The addition of 100 µg ITM to low-dose ropivacaine appears to be effective in analgesia without compromised motor function for PELD; however, ITM increased the risk of pruritus and clinicians should be vigilant about its potential risk of respiratory depression.

摘要

背景

经皮内镜腰椎间盘切除术(PELD)是一种需要最小运动障碍的手术环境。小剂量罗哌卡因脊髓麻醉诱导的运动阻滞较小,可能是维持 PELD 安全性的理想选择,但它的镇痛效果仍存在争议。需要一种辅助镇痛方法来最大限度地提高小剂量罗哌卡因脊髓麻醉在 PELD 中的益处。

目的

本研究旨在探讨鞘内注射 100μg 吗啡(ITM)作为小剂量罗哌卡因脊髓麻醉下 PELD 的辅助镇痛方法的有效性和安全性。

研究设计

双盲、随机、安慰剂对照试验。

试验注册

ChiCTR2000039842(www.chictr.org.cn)。

样本

90 例拟行小剂量罗哌卡因脊髓麻醉下择期单节段 PELD 的患者。

结局测量

主要结局为术中总体视觉模拟评分(VAS)疼痛评分。
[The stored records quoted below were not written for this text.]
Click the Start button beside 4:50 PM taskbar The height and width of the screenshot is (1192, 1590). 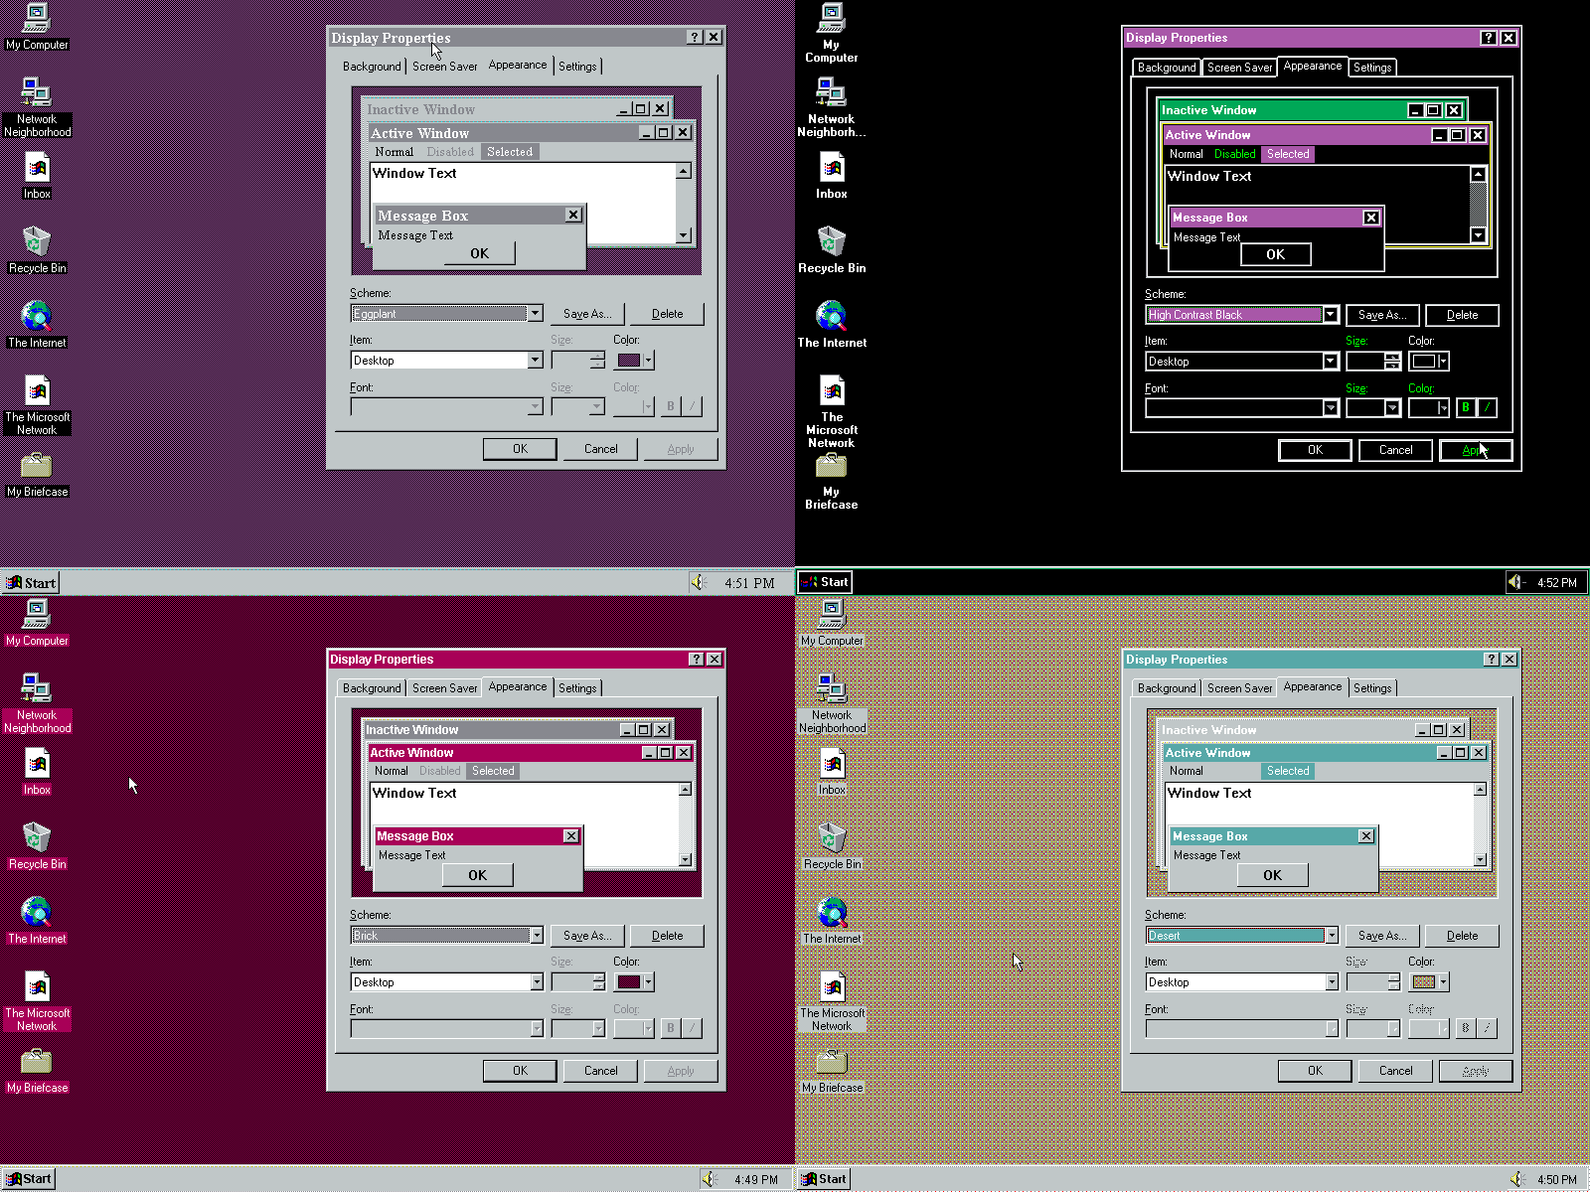pos(824,1179)
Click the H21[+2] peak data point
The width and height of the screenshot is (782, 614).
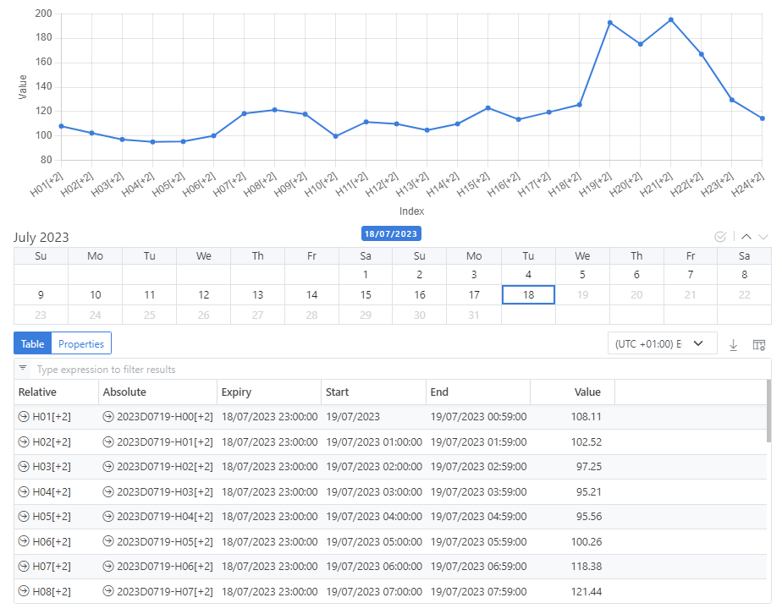click(x=670, y=19)
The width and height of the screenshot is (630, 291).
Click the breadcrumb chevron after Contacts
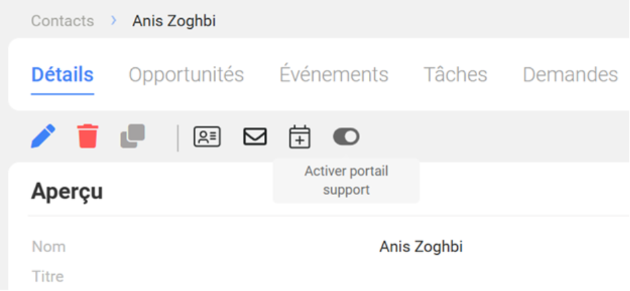(x=114, y=21)
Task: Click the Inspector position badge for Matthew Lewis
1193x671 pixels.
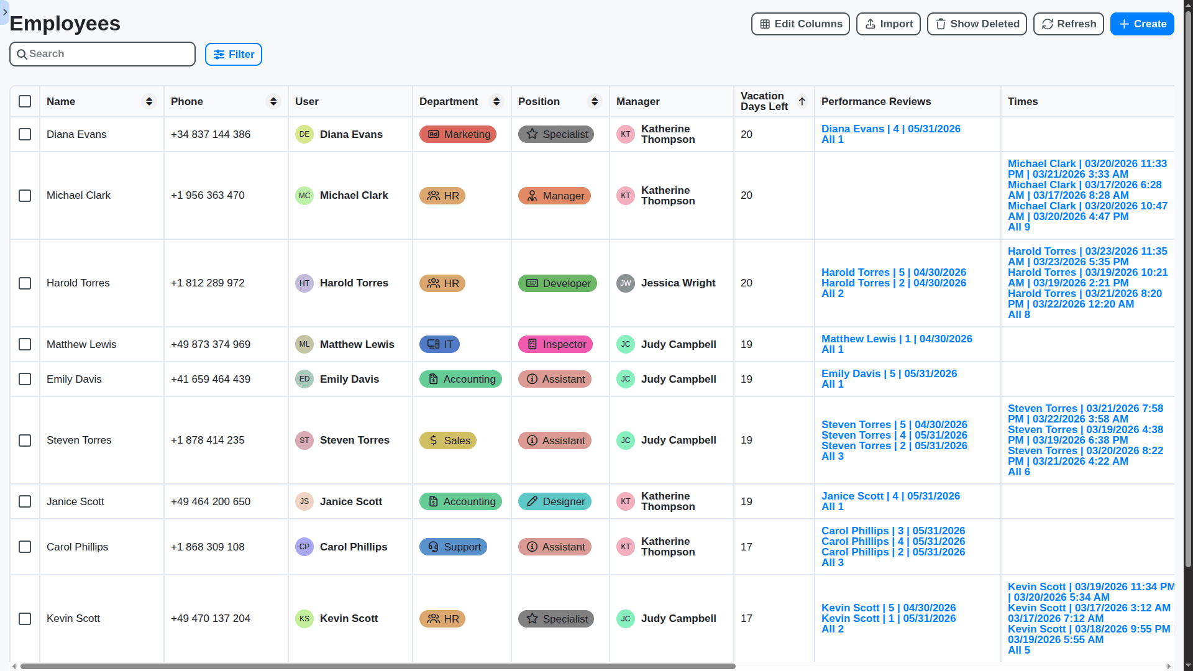Action: click(x=555, y=344)
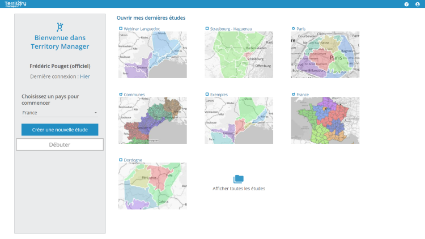Open the Hier last connection link

coord(84,76)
次要结局为多个时间点的术中 VAS 评分;术中需要解救性镇痛的需求;术后 VAS 评分;残疾量表;患者对麻醉的满意度;不良反应;和影像学结果。

方法

患者随机分为接受小剂量罗哌卡因脊髓麻醉加(ITM 组,n=45)或不加(对照组,n=45)100μg ITM。

结果

ITM 组的总体术中 VAS 评分明显低于对照组(0[0,1]比 2[1,3],p<.001)。在手术过程中,插入套管时、插入后 30 分钟、60 分钟和 120 分钟时的 VAS 评分在 ITM 组均显著降低(均 p<.05)。与对照组相比,ITM 组术中需要解救性镇痛的患者更少(14%比 42%,p=.003)。术后 1 小时、12 小时和 24 小时,ITM 组的腰痛 VAS 评分均低于对照组。此外,ITM 组的满意度评分明显高于对照组(p=.017)。对于不良反应,43 例 ITM 组和 44 例对照组中有 8 例出现瘙痒(p=.014),相对风险(95%置信区间)为 8.37(1.09-64.16)。两组的其他不良反应发生率相似。值得注意的是,1 例 ITM 治疗患者发生呼吸抑制。

结论

小剂量罗哌卡因脊髓麻醉加用 100μg ITM 似乎在不影响运动功能的情况下对 PELD 具有良好的镇痛效果,但 ITM 增加了瘙痒的风险,临床医生应警惕其呼吸抑制的潜在风险。